Dear Carolyn: My girlfriend and I are both female, and she has always had some anti-male leanings, but she has become unhinged with the sexual harassment news in the last month. She posts things on social media like, "All men are pigs. Yes, I said all."
I pointed out that I have dear friends who are male and are wonderful to both of us, and that the single most important person in my professional life is a male mentor who has been nothing but kind and decent to me and every other person I've ever seen him around. She says if there's a man I don't think is a pig, that's because I'm "blinded" by them acting charming.
Is there anything I can say or do to get my girlfriend to see things differently? Is your advice to me basically the same as your recent advice to the letter-writer with the racist fiancé, that it's a deal-breaker?
Carolyn says: The column you refer to was about someone on the power side expressing hatred for those traditionally oppressed, whereas the power flows in the other direction with your girlfriend. She is in the mistreated demographic and railing against the group that abuses its power. On that narrow basis alone, your girlfriend's outrage is less of an outrage than the racist fiancé's.
But it's a distinction without a difference. Her outrage is an outrage — perhaps consequentially so if your girlfriend is in a line of work that has her supervising, advising, teaching, coaching, defending, admitting, hiring, firing, serving, caring for, feeding, protecting or treating boys or men.
Your girlfriend has hatred in her heart, and has turned it upon just under half of the world. Worse, she sees nothing wrong with this. Worse still, she sees something wrong with people who see something wrong with this.
Worst of all, at least as it applies to the sustainability of your relationship, your own girlfriend has no respect for your judgment or worldview. Or you for hers.

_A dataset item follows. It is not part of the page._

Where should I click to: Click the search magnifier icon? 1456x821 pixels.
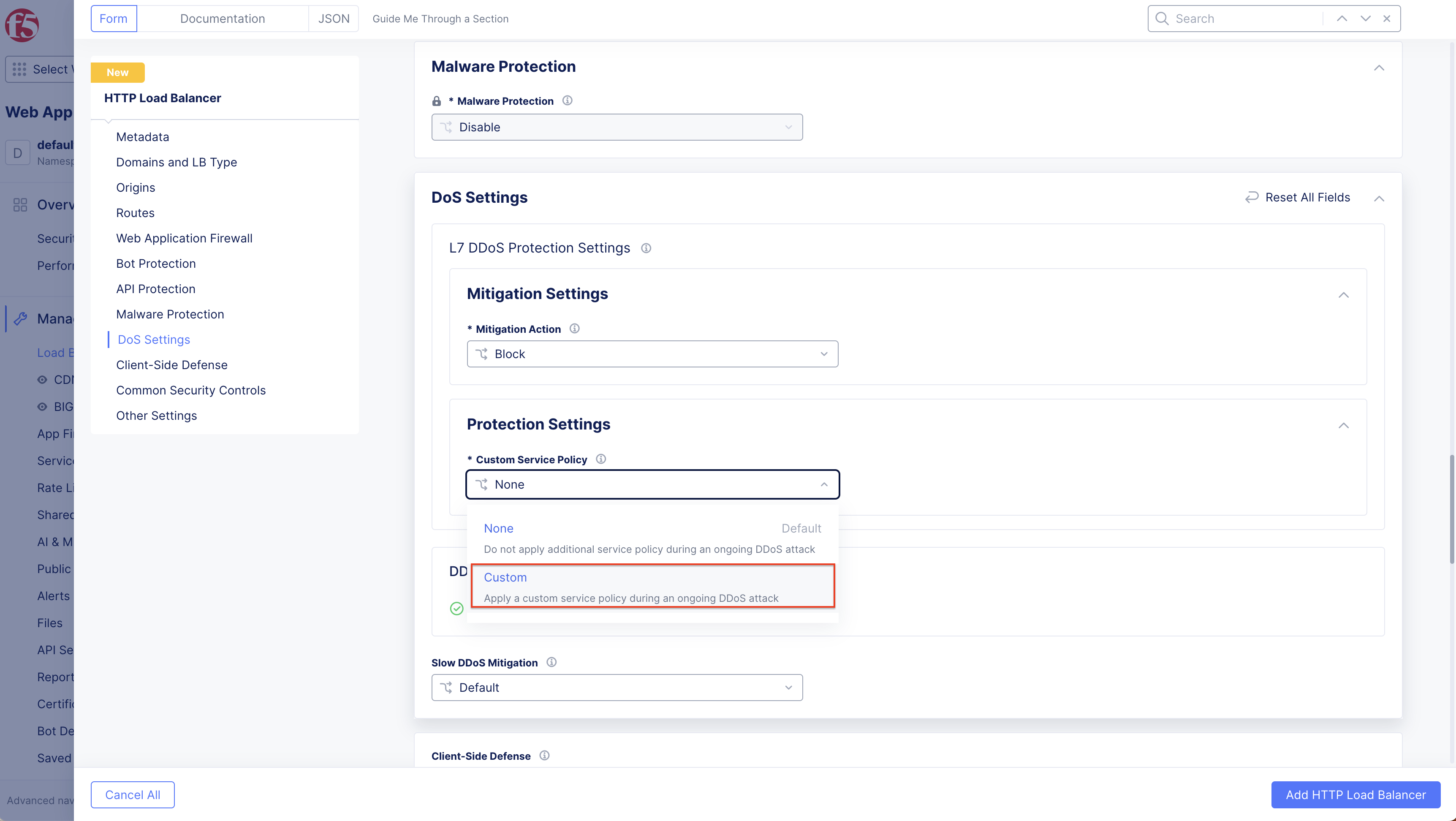coord(1162,18)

These widely reported incidents of sexual harassment are crimes against the humanity of the individual women involved and against the humanity of women in general. Your girlfriend's fury likewise erases the humanity of men by denying even the possibility of individual culpability and innocence.
As someone who will defend to the last a person's right to end a relationship over anything from bad kissing to reprehensible taste in pizza toppings — because if it matters to you, then it matters — I have no hesitation in advising you to walk away from someone, promptly, who harbors such profound contempt. Contempt for you or for men, take your pick.
Or leave just for her utter failure to see the irony in her rage or to admit her own faults. We measure one person at a time based on that person's actions, or we're wrong, sides notwithstanding.
As with the racist fiancé, it's time for your girlfriend to seek treatment for an anger so profound it's distorting her judgment. I urge you to suggest it.But I don't recommend you stick around to see whether she does.